Chopticon High School is a public high school located in Morganza, Maryland, United States. The school serves students in grades 9–12. It offers college preparatory programs and programs that prepare students for business and technical occupations. It serves the community in the northern portion of St. Mary's County, Maryland, between the Potomac River and Patuxent River. The area is mainly rural communities, with a recent rise in suburban development. Many of the families are employed by NAS Patuxent River, government contractors, St. Mary's College of Maryland, St Mary's County government, and traditional agriculture and water-related businesses.

Chopticon High School is accredited by the Middle States Association of Colleges and Secondary Schools and the Maryland State Department of Education. Chopticon also offers the Academy of Visual and Performing Arts (AVPA) and the Academy of Finance (AOF).
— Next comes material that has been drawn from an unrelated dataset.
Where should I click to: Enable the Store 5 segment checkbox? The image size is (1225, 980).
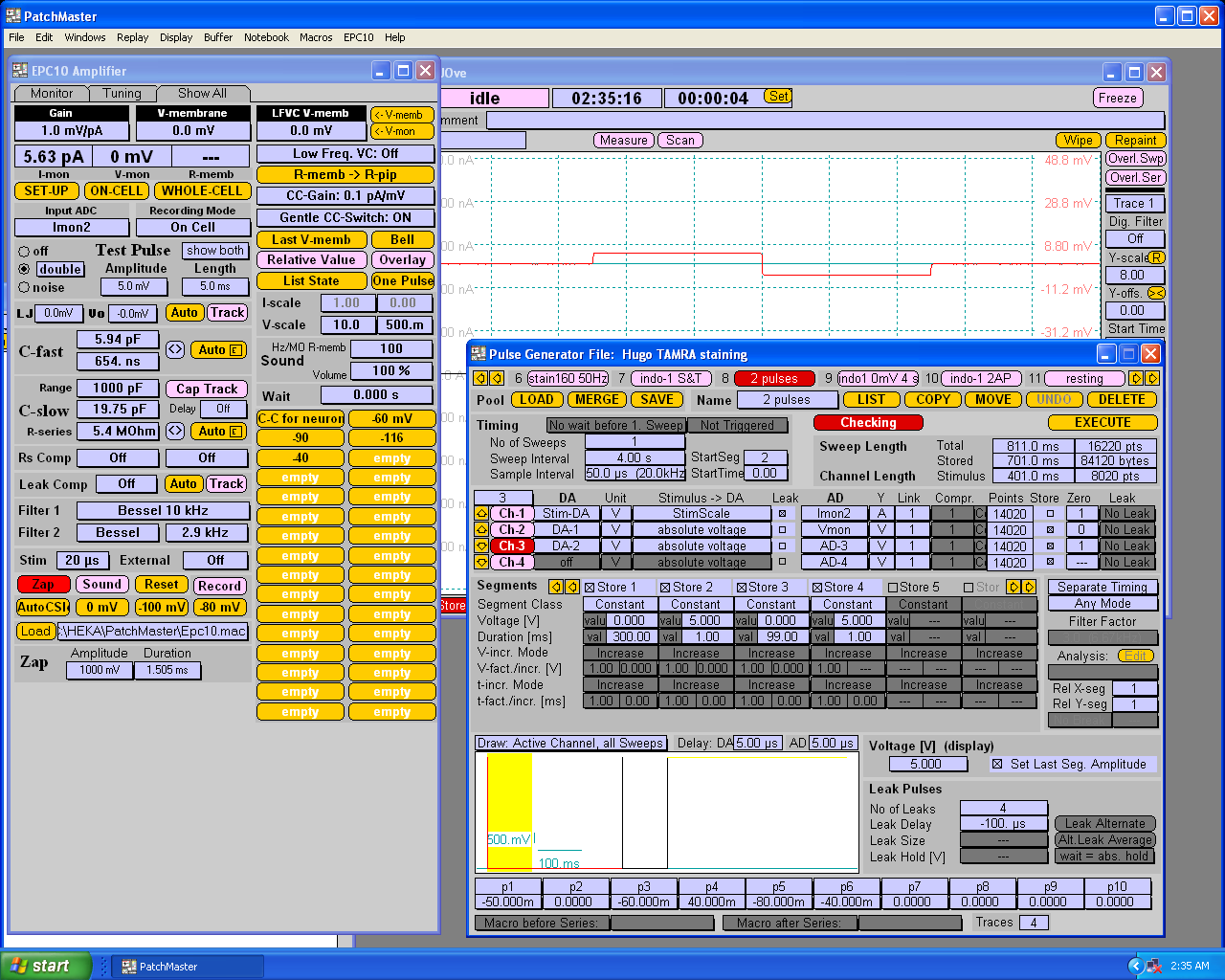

Chopticon High School belongs to the St. Mary's County Public School System (or SMCPS) and is associated with two other county high schools: Great Mills High School and Leonardtown High School.

The high school made news in 2015 when, on May 20, several students broke in at 3:40 am and released 72,000 ladybugs throughout the school. The four students, who were seniors at the school, were charged with 4th degree burglary, property destruction under $1,000 and disruption of school activities.
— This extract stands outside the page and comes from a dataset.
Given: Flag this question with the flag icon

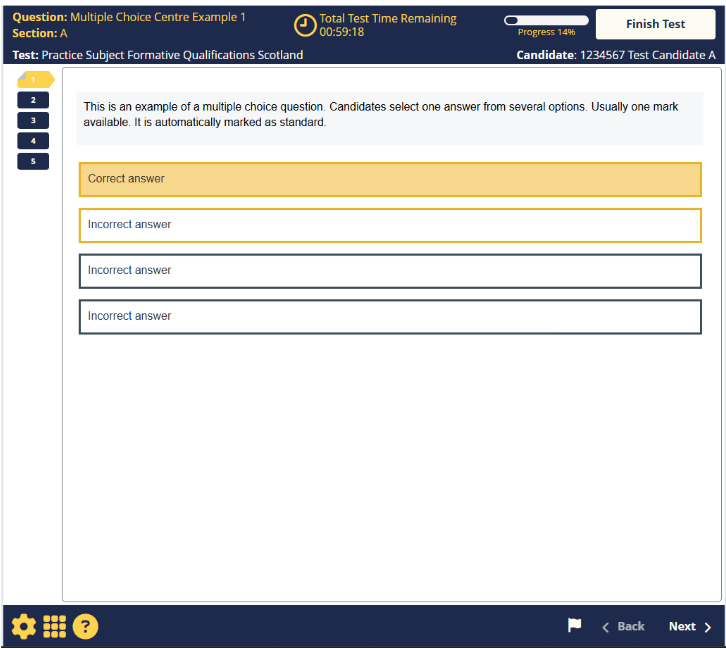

Chopticon High School was founded in 1965, as a replacement to Margaret Brent High School (founded in 1921 – now Margaret Brent Middle School).

Music
The Chopticon marching band, also known as "The Showband of Southern Maryland," won 7 consecutive USBands Maryland State Championships from 2009 to 2015 and their 8th in 2018. Under the direction of former director Todd Burroughs, the Chopticon marching band also won the USBands 2A National Championships in 2012.

Sports

Chopticon High School Athletics belongs to the Southern Maryland Athletic Conference, and competes in Maryland Division 4A in state competitions. On March 24, 2014 the Chopticon varsity softball team ended the Northern varsity softball team's state record 77-game winning streak by a score of 5–3. The baseball team won the 2015 3A State Championship by defeating Mt. Hebron High School 1–0 in the championship game. The pitcher in that game, LJay Newsome, ended up being drafted by the Seattle Mariners in the 2015 MLB Draft. In 2016, the softball program made their first state championship since 1985, however they lost 7–2 to Sherwood High School.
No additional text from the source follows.